■ **Task item**:
Give the number of lines below with "target" in them, leaving out anything else.

■ **Material for this exercise**:
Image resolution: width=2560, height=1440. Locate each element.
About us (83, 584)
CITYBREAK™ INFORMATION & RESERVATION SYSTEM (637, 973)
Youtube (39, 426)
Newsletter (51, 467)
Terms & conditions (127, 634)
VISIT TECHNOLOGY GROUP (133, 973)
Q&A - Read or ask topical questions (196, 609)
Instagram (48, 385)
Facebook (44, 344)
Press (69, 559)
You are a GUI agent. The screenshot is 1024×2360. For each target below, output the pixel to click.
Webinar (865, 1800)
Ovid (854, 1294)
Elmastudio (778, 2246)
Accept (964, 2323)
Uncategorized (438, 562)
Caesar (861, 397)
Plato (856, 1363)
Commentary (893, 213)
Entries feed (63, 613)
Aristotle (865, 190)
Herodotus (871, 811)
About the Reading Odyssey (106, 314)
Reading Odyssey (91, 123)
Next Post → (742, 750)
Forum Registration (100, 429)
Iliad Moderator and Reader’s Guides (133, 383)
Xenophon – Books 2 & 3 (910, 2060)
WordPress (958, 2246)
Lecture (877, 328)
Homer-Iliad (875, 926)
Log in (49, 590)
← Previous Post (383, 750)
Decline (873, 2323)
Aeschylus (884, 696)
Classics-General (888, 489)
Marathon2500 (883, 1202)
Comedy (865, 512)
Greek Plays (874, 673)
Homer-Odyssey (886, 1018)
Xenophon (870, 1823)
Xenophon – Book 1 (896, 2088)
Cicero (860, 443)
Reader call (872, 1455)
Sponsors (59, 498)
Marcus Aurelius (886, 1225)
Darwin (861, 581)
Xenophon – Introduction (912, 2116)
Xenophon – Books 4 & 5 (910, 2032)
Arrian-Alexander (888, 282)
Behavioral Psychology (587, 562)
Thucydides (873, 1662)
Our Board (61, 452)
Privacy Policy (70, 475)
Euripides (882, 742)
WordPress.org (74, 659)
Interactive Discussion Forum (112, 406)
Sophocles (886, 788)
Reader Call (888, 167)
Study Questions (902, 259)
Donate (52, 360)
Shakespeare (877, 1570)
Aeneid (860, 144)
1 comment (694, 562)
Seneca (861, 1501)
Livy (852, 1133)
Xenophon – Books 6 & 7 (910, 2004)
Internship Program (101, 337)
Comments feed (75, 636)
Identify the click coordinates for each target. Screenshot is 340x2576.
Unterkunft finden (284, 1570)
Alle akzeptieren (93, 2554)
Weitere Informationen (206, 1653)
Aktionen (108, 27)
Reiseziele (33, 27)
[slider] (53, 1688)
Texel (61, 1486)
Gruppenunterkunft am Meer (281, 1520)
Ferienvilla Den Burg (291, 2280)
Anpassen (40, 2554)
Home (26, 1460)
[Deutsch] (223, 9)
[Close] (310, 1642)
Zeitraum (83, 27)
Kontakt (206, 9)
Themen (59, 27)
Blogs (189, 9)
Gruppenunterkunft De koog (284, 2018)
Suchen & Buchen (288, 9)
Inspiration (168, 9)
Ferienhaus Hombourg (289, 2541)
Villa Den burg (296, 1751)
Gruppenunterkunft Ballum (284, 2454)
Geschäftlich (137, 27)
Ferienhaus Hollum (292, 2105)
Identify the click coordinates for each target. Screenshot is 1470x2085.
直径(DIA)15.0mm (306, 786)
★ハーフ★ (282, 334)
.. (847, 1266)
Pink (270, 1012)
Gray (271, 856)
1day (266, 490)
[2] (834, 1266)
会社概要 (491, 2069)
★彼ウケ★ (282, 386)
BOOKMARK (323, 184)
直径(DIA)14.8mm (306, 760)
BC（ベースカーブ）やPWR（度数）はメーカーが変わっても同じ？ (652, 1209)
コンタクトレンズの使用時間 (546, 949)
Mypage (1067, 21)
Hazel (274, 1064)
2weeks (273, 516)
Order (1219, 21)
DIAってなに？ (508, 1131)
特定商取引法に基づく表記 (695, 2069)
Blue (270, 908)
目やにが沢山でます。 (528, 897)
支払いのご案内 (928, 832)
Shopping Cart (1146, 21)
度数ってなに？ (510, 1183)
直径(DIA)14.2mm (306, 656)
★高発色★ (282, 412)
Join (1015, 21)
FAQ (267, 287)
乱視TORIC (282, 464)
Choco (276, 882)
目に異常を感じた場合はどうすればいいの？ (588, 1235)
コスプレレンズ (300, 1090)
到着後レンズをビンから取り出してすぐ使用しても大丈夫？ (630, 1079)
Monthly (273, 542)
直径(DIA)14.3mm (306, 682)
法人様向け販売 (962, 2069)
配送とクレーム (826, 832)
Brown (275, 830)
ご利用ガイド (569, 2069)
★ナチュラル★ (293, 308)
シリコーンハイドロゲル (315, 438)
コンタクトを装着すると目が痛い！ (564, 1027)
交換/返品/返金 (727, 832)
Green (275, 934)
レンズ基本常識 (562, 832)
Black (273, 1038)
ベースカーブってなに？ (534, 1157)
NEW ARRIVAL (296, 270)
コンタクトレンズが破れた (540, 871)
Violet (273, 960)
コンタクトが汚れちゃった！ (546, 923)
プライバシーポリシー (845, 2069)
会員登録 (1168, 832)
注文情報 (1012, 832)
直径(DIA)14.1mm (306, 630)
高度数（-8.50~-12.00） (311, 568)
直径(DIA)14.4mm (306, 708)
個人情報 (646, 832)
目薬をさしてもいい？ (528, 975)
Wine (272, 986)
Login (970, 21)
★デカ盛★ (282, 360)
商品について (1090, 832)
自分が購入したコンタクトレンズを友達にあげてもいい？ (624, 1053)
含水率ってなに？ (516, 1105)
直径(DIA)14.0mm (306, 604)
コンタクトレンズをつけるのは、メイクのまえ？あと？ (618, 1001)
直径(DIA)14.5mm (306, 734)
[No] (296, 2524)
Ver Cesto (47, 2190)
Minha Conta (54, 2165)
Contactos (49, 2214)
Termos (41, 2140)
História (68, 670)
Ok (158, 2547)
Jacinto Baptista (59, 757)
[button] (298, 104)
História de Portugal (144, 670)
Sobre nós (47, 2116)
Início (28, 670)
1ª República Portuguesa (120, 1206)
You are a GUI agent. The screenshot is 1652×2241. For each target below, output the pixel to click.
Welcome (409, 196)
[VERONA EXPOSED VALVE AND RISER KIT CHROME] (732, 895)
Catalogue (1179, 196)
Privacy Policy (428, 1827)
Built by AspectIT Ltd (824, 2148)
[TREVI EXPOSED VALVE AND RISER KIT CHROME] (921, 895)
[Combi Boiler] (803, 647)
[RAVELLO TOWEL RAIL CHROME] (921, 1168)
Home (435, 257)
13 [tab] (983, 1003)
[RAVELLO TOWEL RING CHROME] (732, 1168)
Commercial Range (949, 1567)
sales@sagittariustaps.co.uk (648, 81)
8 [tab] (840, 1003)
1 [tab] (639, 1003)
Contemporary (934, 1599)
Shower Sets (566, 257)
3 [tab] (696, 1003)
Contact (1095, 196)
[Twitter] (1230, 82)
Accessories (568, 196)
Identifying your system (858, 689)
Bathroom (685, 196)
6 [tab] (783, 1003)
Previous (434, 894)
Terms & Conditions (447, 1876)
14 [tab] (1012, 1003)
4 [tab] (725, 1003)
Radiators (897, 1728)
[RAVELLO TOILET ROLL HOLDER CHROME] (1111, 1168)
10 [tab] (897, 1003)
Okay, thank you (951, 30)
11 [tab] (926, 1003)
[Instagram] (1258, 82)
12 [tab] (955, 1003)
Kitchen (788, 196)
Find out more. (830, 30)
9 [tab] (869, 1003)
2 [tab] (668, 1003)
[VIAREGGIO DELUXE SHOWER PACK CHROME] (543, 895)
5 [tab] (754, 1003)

■ **Your response**:
4